Status: In Progress
Affects Version/s: BIGDATA_RELEASE_1_5_0
Fix Version/s: None
Component/s: Bigdata Federation
- Break apart the large configuration file (this goes hand in hand with dropping the SMS).
- Simplify the configuration of each service.
- Provide a runstate control program for each service (basic start/stop/status)
- Document failover practices (this involves having a leader election with services contending for failover).
- Provide a deployer of the services onto a cluster.
There are several services:
- ServiceManagerServer (SMS). This attempts to automate the service starts on the different nodes and provide some ?flex? configuration capabilities. A lot of people have asked for a simpler mechanisms based on configuring an image for a given service type and then using whatever mechanism (puppet, etc.) to deploy those services.
- TransactionServer (TXS). This service maintains alternating snapshots of the global commit time index. This index provides an ordered set of the retained commit times. This information could also be recovered from the DS nodes. I believe that the main reason why it is important is the read retention policy. Open read-only transactions are tracked by the TXS and the TXS will not permit DS nodes to release commit state on which those transactions are reading.
- DataServer (DS). Scale-out has a lot of DS tweaks. Most of these are around bulk load performance through the streaming index writer.
- MetadataServer (MDS). Not that much tweaking is required here. Failover is identical to the DS handling.

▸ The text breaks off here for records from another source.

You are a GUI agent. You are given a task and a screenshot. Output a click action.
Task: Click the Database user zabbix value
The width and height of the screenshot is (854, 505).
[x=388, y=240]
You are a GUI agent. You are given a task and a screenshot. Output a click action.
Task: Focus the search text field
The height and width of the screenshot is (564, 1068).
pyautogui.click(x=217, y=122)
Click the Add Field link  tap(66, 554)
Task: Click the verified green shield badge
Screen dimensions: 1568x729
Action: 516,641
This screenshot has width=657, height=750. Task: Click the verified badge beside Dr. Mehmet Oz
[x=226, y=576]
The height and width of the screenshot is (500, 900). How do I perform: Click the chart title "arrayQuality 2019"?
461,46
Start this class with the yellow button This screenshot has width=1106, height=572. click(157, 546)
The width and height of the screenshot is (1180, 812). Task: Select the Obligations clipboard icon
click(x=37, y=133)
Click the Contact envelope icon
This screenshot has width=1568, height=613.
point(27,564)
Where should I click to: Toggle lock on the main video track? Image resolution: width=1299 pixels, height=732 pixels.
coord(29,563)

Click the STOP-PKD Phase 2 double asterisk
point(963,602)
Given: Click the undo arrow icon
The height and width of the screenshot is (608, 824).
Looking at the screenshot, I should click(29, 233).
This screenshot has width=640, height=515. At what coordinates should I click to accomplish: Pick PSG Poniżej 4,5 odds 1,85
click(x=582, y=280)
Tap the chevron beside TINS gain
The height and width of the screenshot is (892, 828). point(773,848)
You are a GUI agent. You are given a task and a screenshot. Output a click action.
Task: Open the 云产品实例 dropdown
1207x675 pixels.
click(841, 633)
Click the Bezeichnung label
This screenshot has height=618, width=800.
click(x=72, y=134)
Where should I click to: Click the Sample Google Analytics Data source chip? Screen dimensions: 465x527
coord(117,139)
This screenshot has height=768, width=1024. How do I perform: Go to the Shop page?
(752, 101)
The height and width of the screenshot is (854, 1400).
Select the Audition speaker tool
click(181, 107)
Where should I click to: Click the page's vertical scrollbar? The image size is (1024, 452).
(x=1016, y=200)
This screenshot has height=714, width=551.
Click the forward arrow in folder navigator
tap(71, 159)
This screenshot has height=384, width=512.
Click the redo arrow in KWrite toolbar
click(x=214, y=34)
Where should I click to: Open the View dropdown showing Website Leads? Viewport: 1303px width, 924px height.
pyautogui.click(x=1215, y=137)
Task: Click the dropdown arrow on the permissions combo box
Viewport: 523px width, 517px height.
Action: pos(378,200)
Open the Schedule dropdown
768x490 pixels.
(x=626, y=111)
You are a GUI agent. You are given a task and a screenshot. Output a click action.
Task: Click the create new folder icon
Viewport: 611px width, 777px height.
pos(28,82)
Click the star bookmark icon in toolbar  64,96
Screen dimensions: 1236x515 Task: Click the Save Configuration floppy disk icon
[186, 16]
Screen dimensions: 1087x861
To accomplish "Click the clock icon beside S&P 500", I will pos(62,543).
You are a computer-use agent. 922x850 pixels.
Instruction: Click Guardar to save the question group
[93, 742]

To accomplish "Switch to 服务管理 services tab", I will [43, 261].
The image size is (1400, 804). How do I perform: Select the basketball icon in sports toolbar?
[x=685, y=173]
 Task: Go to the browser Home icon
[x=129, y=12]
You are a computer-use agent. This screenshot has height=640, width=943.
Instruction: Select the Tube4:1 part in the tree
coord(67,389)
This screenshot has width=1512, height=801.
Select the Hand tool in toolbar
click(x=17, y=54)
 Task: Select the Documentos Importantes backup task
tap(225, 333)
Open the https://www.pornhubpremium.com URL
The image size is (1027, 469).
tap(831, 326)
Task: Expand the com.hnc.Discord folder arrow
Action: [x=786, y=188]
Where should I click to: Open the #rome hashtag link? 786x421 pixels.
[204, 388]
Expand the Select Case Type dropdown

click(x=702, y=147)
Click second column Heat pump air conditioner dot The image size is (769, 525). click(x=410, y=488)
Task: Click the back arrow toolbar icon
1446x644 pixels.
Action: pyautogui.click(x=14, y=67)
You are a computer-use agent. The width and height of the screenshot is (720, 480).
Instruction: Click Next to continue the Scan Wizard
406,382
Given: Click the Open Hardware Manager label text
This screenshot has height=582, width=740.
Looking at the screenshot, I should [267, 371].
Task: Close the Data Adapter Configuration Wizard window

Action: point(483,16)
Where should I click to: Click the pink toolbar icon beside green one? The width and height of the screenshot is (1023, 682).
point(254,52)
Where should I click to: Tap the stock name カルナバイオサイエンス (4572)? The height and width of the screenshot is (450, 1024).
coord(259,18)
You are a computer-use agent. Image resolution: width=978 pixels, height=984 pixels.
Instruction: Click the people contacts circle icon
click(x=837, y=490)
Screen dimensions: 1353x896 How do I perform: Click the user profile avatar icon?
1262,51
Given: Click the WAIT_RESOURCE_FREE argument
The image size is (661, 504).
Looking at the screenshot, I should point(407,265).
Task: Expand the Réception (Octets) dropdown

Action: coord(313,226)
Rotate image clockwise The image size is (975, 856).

- LoadBalancerServer (LBS). This is used primarily for load-balancing shards based on write hot spots and also aggregates performance counters from the cluster. The performance counter aggregation support should be removed since we can use things like ganglia for that and actually tracking a lot of performance counters turns into an unscalable memory burden on the LBS. The load balancing hot-spot decision making should be eventually modified to use an external performance counter tracking platform, but we can keep the relatively low overhead performance counter collection and reporting mechanisms and the LBS can continue to use that in the short term. The LBS can write an interesting event log, but does not have any durable data that needs to be restart safe.